The U.S. Supreme Court’s recent decision ordering the state of Alabama to draw a new congressional voting map reaffirms the essential role of the Voting Rights Act of 1965 in ensuring that communities of color have the opportunity to be fairly represented in our political system.
On June 8, the court found that Alabama’s congressional map violated Section 2 of the Voting Rights Act (VRA) by diluting the votes of Black Alabamians.
The historic ruling in Allen v. Milligan means that Alabama must redraw the map to include a second congressional district in which Black voters have an opportunity to elect candidates of their choice.
Even though Black people comprise 27% of the population in Alabama, the Legislature enacted a gerrymandered map that “cracked” the Black population, dividing it up so much that the map created just one majority-Black district out of seven in the state.
With this ruling, the court upheld nearly 40 years of its precedents by applying the legal framework of Thornburg v. Gingles, the seminal vote dilution case.
In its reasoning, the court recited the three preliminary legal requirements that the plaintiffs had to satisfy to win under Gingles. First, the Black voting-age population is sufficiently large and geographically compact to constitute a majority in a reasonably configured district. Second, Black citizens vote in a politically cohesive way. And third, white citizens vote as a bloc to defeat Black voters’ preferred candidates.
Because there was “no serious dispute” that, in Alabama, Black voters are politically cohesive and that white voters cast ballots as a bloc to defeat Black voters’ preferred candidates, the court devoted more space to analyzing the first Gingles precondition.
The court agreed that the plaintiffs had presented alternative congressional maps illustrating that the first Gingles precondition was met. These maps contained a second majority-Black district and were “reasonably configured,” performing generally better on average than Alabama’s map in their adherence to traditional districting metrics, such as compactness and the avoidance of county splitting.

▸ **STATED PROBLEM A**: Reproduce the passage on the Alabama congressional map ruling word for word.

▸ **STORED RECORDS**:
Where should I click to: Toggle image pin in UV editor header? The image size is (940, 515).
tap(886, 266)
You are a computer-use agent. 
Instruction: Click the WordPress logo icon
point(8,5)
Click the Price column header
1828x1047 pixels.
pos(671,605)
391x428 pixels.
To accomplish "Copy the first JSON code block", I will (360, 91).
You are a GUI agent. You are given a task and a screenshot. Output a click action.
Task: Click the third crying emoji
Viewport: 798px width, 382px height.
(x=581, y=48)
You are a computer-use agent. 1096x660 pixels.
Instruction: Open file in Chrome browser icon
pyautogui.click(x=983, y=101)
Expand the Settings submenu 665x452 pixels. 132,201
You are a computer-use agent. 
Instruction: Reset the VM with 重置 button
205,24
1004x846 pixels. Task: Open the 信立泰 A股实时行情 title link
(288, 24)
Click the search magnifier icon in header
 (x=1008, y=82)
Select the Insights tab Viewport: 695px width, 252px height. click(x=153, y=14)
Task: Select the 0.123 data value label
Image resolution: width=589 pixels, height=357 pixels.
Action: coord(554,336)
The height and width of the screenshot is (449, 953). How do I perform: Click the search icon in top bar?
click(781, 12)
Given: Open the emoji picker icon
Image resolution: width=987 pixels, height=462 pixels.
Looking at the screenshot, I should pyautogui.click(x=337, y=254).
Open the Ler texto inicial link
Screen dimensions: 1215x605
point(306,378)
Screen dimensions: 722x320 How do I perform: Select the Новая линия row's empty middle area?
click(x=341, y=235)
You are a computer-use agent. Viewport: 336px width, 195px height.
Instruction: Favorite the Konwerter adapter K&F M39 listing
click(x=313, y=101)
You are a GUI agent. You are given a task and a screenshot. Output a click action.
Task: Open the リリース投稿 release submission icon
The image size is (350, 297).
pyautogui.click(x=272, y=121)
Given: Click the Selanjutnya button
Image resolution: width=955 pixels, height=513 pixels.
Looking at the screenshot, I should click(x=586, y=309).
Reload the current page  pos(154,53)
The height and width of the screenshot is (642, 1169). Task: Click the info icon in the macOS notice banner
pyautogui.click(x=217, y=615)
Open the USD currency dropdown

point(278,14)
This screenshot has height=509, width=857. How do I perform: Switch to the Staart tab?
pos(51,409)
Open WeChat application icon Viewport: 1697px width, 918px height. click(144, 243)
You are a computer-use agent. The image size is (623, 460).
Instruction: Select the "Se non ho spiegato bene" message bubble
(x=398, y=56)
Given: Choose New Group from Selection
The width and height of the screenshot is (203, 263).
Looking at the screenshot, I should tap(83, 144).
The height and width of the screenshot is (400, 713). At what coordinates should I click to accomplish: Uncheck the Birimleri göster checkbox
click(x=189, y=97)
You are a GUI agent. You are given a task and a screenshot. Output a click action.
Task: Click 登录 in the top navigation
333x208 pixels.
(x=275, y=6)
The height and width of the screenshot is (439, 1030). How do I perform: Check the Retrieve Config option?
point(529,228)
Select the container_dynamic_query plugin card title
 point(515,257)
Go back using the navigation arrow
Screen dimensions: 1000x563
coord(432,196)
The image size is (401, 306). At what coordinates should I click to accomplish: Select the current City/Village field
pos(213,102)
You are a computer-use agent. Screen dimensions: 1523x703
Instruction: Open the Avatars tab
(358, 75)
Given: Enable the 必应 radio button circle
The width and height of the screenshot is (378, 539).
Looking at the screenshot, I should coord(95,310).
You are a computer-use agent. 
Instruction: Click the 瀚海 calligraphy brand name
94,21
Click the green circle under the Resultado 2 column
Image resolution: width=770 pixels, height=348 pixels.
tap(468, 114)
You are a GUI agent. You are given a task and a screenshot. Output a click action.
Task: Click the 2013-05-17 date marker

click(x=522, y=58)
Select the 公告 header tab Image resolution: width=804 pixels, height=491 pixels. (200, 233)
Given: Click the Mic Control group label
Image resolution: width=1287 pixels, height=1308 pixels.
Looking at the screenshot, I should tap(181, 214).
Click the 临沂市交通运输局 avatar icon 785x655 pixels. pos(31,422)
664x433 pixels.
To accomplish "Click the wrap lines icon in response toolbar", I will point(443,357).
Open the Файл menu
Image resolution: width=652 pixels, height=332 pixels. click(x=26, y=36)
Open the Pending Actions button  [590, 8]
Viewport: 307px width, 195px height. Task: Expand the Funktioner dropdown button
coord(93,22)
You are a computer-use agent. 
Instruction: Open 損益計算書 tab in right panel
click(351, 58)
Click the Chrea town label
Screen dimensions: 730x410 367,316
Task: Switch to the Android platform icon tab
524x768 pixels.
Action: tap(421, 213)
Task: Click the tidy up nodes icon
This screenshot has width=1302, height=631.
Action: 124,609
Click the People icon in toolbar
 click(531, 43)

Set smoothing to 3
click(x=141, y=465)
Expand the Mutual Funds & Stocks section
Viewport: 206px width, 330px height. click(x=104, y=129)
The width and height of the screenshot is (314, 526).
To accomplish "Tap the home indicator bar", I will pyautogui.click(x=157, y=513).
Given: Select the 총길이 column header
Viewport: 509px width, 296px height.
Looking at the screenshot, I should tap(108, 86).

▸ **STATED PROBLEM B**: In the rows, swap "message bubble" for "chat bubble" across the stretch from the line containing "The height and width of the screenshot is (642, 1169)." through the line containing "(x=398, y=56)", leaving everything else the same. Return only those lines.

▸ **REPLY A**:
The U.S. Supreme Court’s recent decision ordering the state of Alabama to draw a new congressional voting map reaffirms the essential role of the Voting Rights Act of 1965 in ensuring that communities of color have the opportunity to be fairly represented in our political system.
On June 8, the court found that Alabama’s congressional map violated Section 2 of the Voting Rights Act (VRA) by diluting the votes of Black Alabamians.
The historic ruling in Allen v. Milligan means that Alabama must redraw the map to include a second congressional district in which Black voters have an opportunity to elect candidates of their choice.
Even though Black people comprise 27% of the population in Alabama, the Legislature enacted a gerrymandered map that “cracked” the Black population, dividing it up so much that the map created just one majority-Black district out of seven in the state.
With this ruling, the court upheld nearly 40 years of its precedents by applying the legal framework of Thornburg v. Gingles, the seminal vote dilution case.
In its reasoning, the court recited the three preliminary legal requirements that the plaintiffs had to satisfy to win under Gingles. First, the Black voting-age population is sufficiently large and geographically compact to constitute a majority in a reasonably configured district. Second, Black citizens vote in a politically cohesive way. And third, white citizens vote as a bloc to defeat Black voters’ preferred candidates.
Because there was “no serious dispute” that, in Alabama, Black voters are politically cohesive and that white voters cast ballots as a bloc to defeat Black voters’ preferred candidates, the court devoted more space to analyzing the first Gingles precondition.
The court agreed that the plaintiffs had presented alternative congressional maps illustrating that the first Gingles precondition was met. These maps contained a second majority-Black district and were “reasonably configured,” performing generally better on average than Alabama’s map in their adherence to traditional districting metrics, such as compactness and the avoidance of county splitting.

▸ **REPLY B**:
The height and width of the screenshot is (642, 1169). Task: Click the info icon in the macOS notice banner
pyautogui.click(x=217, y=615)
Open the USD currency dropdown

point(278,14)
This screenshot has height=509, width=857. How do I perform: Switch to the Staart tab?
pos(51,409)
Open WeChat application icon Viewport: 1697px width, 918px height. click(144, 243)
You are a computer-use agent. The image size is (623, 460).
Instruction: Select the "Se non ho spiegato bene" chat bubble
(x=398, y=56)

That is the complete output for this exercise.